“All in the Family” was arguably the greatest television program in U.S. history, and certainly the most groundbreaking and controversial. Archie and Edith Bunker are as famous and beloved as other American icons such as baseball, apple pie and The Statue of Liberty.

While I love and admire the show immensely, I can’t help but point out that there were several things that just didn’t make sense about the program, or were simply wrong.

In honor on the tenth anniversary of Carroll O‘Connor’s death (in June 2001), and the upcoming 89th birthday of show-creator Norman Lear, kindly allow me to list some of my (mild) grievances about “All in the Family.”

Archie’s A Republican?
Archie Bunker claimed he was Republican, as reflected by his admiration of President Richard Nixon; and later President Ronald Reagan. While it is true that many white working-class men in the Northeast strongly supported Nixon in both 1968 and 1972, most of them were firmly Democrats, particularly the proud union members (as Archie himself was). These men also tended to vote Democrat in local/regional elections; and would not identify themselves explicitly as “Republicans.”

Archie’s A WASP?
Friends of mine who grew up in blue-collar Queens, N.Y. in the 1960s and 1970s have told me there were very few White Anglo-Saxon Protestants living among their midst in those days. Working-class whites in that area were overwhelmingly Irish, Italian and Polish (all Catholics).
Archie probably should’ve been depicted as an Irish Catholic (as O’Connor himself was). Of course, Lear was forced to make Archie a WASP so that he could attack the Catholic Church, the Pope and the Irish.

Edith’s Attitudes
Edith Bunker, portrayed beautifully by Jean Stapleton, is depicted as having no bigoted feelings whatsoever and openly embraces her hippie son-in-law Mike Stivic, as well as the black neighbors, the Jeffersons. However, since Edith grew up in the same millieu as Archie, it is hard to believe she didn’t share some of his beliefs and attitudes. On a dramatic license basis, Edith had to be made out to be Archie’s polar opposite; and, naturally, an openly bigoted Edith wouldn’t have gone over well with the public.

Black Family Moving In
My friends from Queens also have told me that it would’ve been close to impossible for a black family to have moved into the type of neighborhood the Bunkers lived in during that period.

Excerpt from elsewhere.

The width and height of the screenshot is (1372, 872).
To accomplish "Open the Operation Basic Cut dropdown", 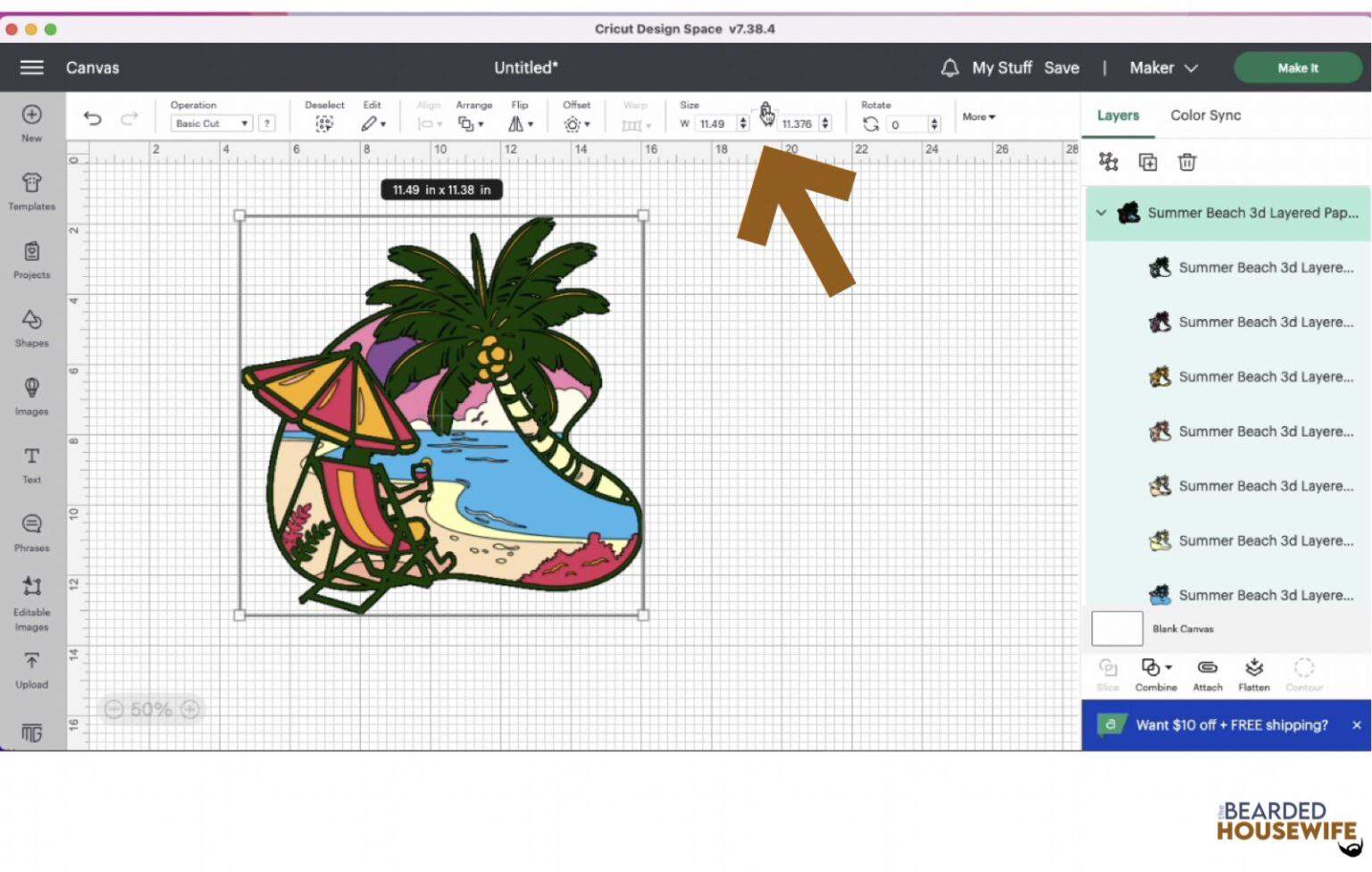I will (x=212, y=124).
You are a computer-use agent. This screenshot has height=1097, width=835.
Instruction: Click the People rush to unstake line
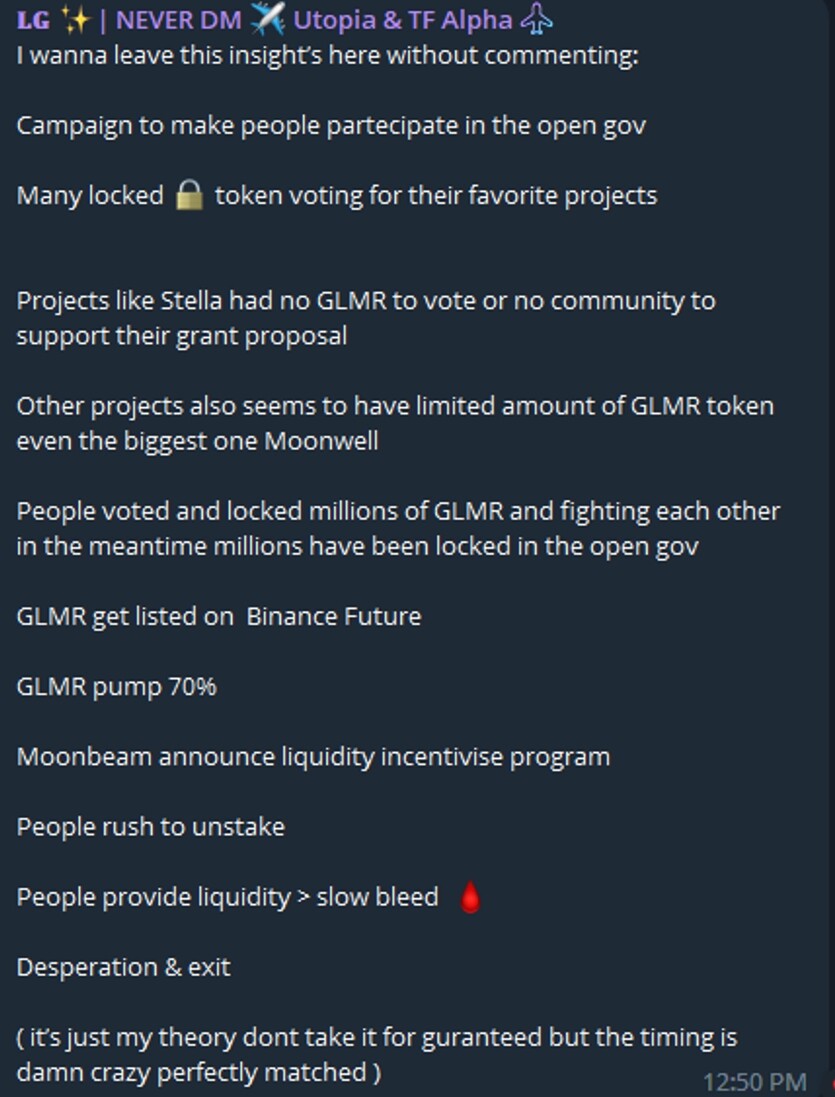[150, 827]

While the show did explore Archie’s fear and anger over having black neighbors, the Jeffersons seemed to have little trouble settling into Hauser St.

What About Drugs?
One of the biggest social issues at that time was the drug culture and skyrocketing use of narcotics among the young. All in the Family referred obliquely to drugs occasionally, but generally seemed to avoid the subject. If Mike was a 1960s hippie it seems reasonable to believe he, too, dabbled in drugs. But the show never even touched that topic.

The ‘Sammy’ Episode
Perhaps the most popular and hilarious episode during the entire run of All in the Family involved legendary entertainer Sammy Davis Jr. dropping in on the Bunkers. Forgetting for a moment the utter improbability of such an event ever happening, Sammy Davis was a bizarre guest star for the show,

Although the episode made some trenchant observations about how Archie’s racism permits him to distinguish between “successful” blacks as being “acceptable” and “ordinary” blacks as being “beneath” him – the choice of Sammy Davis is puzzling.

By 1972 (the approximate date this episode aired), Davis was a polarizing figure among the black community. Among other offenses, he alienated many blacks by (literally) embracing Richard Nixon during the 1968 election. It is incomprehensible that young people like Mike and Gloria, and especially Lionel Jefferson, would be so thrilled to meet Davis

The Show Ran Too Long

This is true for virtually any pop-culture vehicle that enjoys immense popularity and acclaim. All in the Family ran from 1971 to 1979; beyond that, a successor show, “Archie Bunker’s Place,” lingered on for a few years more.

But the magic was pretty much gone by 1976 or so.

All in the Family was a superb, creative, funny, deeply moving show for the first four seasons, By the fifth year of its existence, it started to show cracks. The show became tired, and the quality of the writing declined dramatically.

Part of this was due to the changing times – indeed, without Nixon, Vietnam and Watergate, the conflict between Archie and Mike (which was really at the core of the show) seemed forced and stale.

Another problem was that O’Connor demanded more creative control of the show – with his clout, he got it. Although he was a brilliant actor, he was no comedy writer.

However, since All in the Family remained hugely popular (especially Archie and Edith), CBS wasn’t going to pull the plug on a veritable cash cow.